Where There’s Smoke, There’s Fire

Posted: 04:56 PM ET, February 23, 2009

I just finished lunch at El Aljibe restaurant in Havana, and I noticed a table of a dozen or so dudes wearing various U.S. baseball uniforms, from the Dodgers to the White Sox. They looked like they were having a great time. They had smiles from ear to ear and a number of them were smoking cigars. I guess it was after their baseball game.

I didn’t want to be too nosy, but I went over and asked them what they were up to. I approached someone wearing a Dodgers uniform because I am born and raised in Los Angeles. “We are here playing baseball,” he said with a friendly voice.

“Where are you from in the states?” I asked.

“We are mostly from California,” he added.

They said that they had officially come to Cuba on a cultural exchange to learn more about Cuba and play baseball with the Cubans. Sounds good to me. I didn’t want to pry. And the more time you spend in Cuba, the more you realize that anything is possible.

Just think what happened this weekend. Who would have thought that Sen. Richard G. Lugar (R-Ind.) would have released a report over the weekend saying “that the unilateral embargo on Cuba has failed to achieve its stated purpose of 'bringing democracy to the Cuban people…”
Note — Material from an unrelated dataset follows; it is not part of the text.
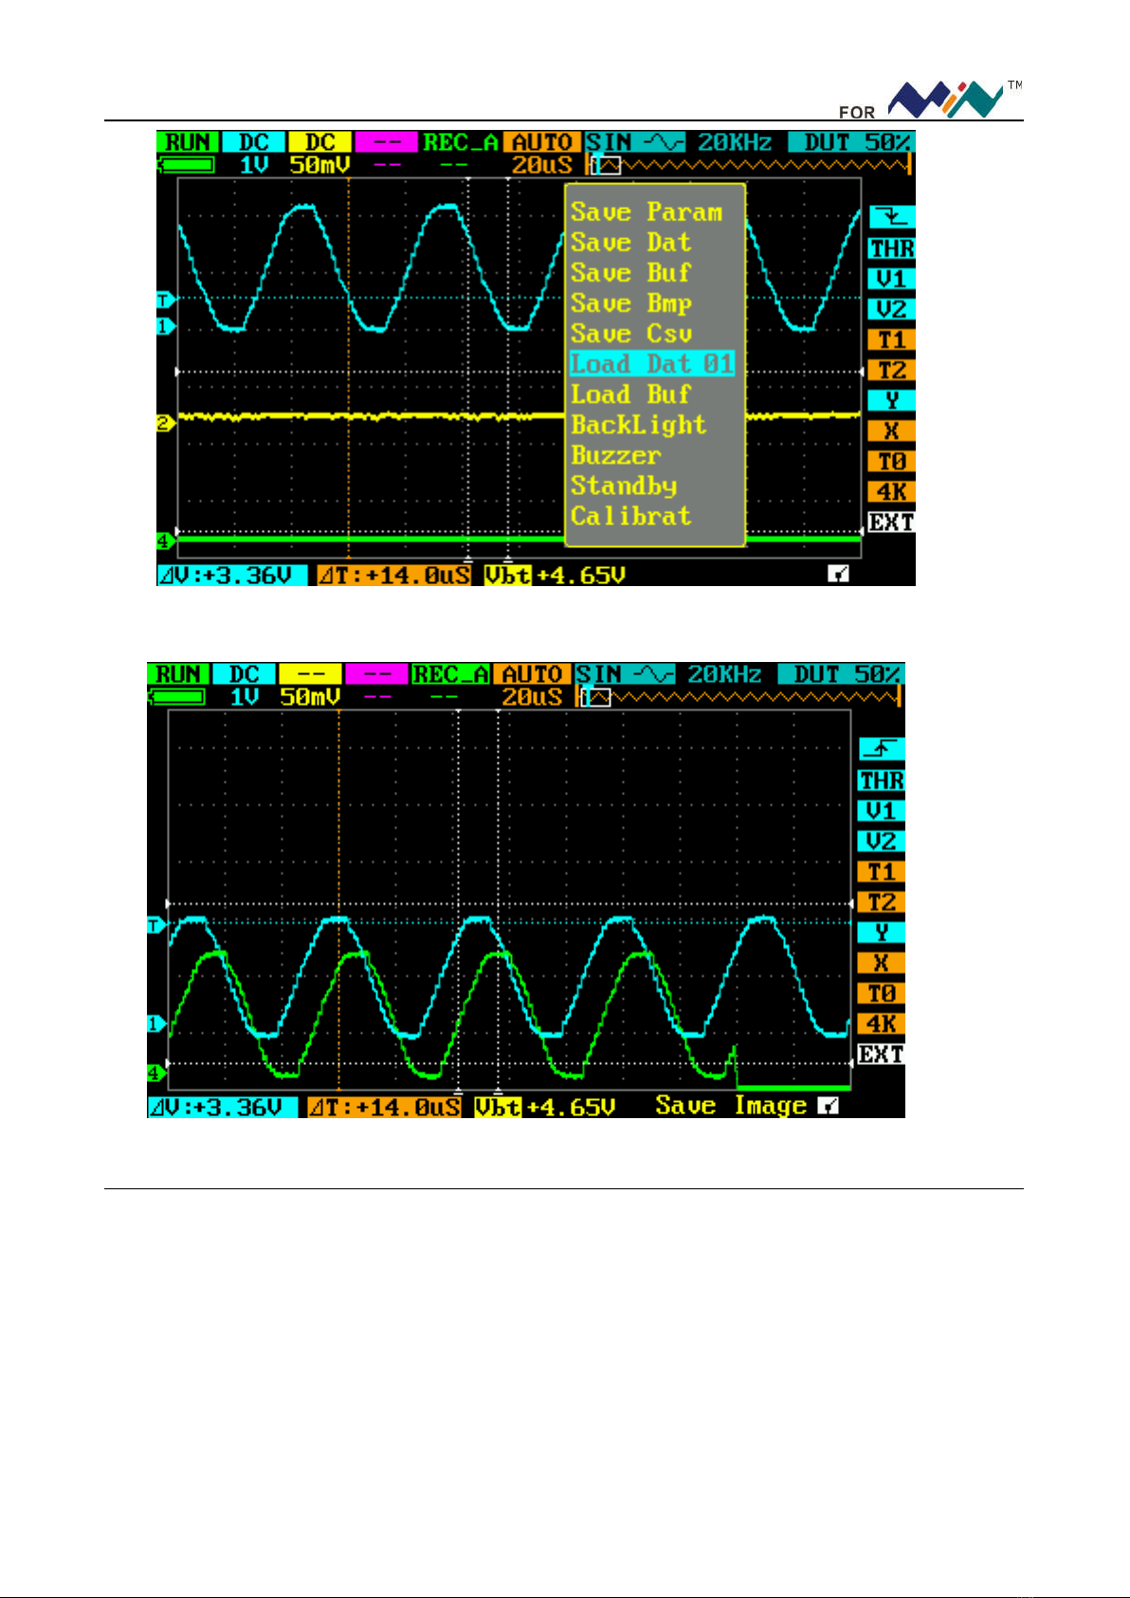Image resolution: width=1130 pixels, height=1598 pixels.
Task: Select the Save Csv menu entry
Action: click(x=630, y=334)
The Senator apparently believes that travel restrictions to Cuba should be relaxed, U.S. remittances to relatives on the island should not be limited and American agricultural products should be available to Havana with credit. Cuba already buys something like $440 million worth of American agriculture per year but has to pay cash in advance. The U.S. is Cuba’s fourth biggest trading partner.

Anyway, it is all a move in the right direction. And I don’t see why I should have all the fun here, or my newly found friends in baseball uniforms.
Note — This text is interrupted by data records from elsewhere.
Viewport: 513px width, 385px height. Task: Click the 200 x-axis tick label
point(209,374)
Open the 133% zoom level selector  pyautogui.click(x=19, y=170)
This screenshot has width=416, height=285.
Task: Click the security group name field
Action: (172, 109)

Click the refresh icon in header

I wonder what the Habanos cigar festival, which officially begins tonight, would be like if Americans could legally travel to the island? I think it would be packed!


Reader Comments

User Name: Alex A, Toronto   Posted: 11:07 AM ET, February 24, 2009

James, you mentioned this year's festival is not as busy as previous years. Do you think they will have the festival next year considering global market slowdown?